Within Diffbot’s Knowledge Graph, an article entity may contain fields such as author, sentiment, publisher, topical tags, a date, and so forth. Meanwhile, an organization entity may contain facts such as funding rounds, employees, locations, subsidiaries, and news mentions. Additionally, different entity types may be linked. For example, a person may work for an organization. Or an article may contain a person as a speaker.

You can find a basic overview of Diffbot’s Knowledge Graph entity types in the video below or our Knowledge Graph ontology docs page.  

Natural Language Processing As Knowledge As A Service

Natural Language Processing is a second common component of machine-aided knowledge as a service. A majority of information held by organizations today is in the form of unstructured data. At this scale, human interpreters simply can’t keep up. Natural language processing allows for the programmatic parsing of unstructured documents to pull out information (and at best, context as well).

Diffbot’s Natural Language API is built to turn natural language corpora of your choosing into the raw materials needed for a knowledge graph.
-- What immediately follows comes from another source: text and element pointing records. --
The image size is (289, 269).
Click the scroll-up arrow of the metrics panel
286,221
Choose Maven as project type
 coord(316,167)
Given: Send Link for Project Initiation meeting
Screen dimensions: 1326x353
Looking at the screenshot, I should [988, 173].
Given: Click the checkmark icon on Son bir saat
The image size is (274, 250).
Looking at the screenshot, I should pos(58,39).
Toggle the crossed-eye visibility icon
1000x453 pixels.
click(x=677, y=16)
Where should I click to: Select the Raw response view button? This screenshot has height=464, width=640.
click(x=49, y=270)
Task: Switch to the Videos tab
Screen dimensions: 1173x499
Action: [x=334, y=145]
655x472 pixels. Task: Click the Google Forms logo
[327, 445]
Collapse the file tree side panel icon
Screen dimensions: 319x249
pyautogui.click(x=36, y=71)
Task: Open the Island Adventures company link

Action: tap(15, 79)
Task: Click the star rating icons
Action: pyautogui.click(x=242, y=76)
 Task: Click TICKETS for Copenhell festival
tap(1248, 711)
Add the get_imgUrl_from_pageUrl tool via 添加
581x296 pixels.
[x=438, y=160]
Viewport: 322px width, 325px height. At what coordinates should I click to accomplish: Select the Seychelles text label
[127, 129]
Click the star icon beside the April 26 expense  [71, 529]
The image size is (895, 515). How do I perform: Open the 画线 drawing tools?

Namely, our NL API pulls out:

  • Entities
  • Relationships between entities
  • Facts
  • Topic Categories
  • Sentiment for entities
  • Data provenance for all of the above

Try out our interactive NL API demo (pictured above)

For NLP to provide knowledge that is important to your workflows, it’s important that NLP be able to understand the types of entities you find valuable. To this end, Diffbot’s NL API allows for the creation of custom entity types. This means you can use a benchmark-topping NLP tool in a range of niches and industries.

Web Data Extraction As Knowledge As A Service

Arguably the public internet is the largest source of information in the world. But information online is often not structured in a format suitable for programmatic parsing or deriving insight into. This is where web data extraction can come into play.

The public web is the underlying source of Diffbot’s Knowledge Graph, which exemplifies one route for turning unstructured data into information and context (knowledge).

For teams that need specific portions of the web structured with greater frequency, or in search of custom values, web data extraction can provide a more direct and impactful data source.

Diffbot’s Crawlbot used in tandem with our Automatic Extraction APIs allow you to quickly and repeatedly crawl all common page types and derive insight from previously unstructured data.

Using machine vision and natural language processing our web data extraction suite can turn public websites into contextual data feeds for news monitoring, market intelligence, ecommerce uses, or machine learning training data.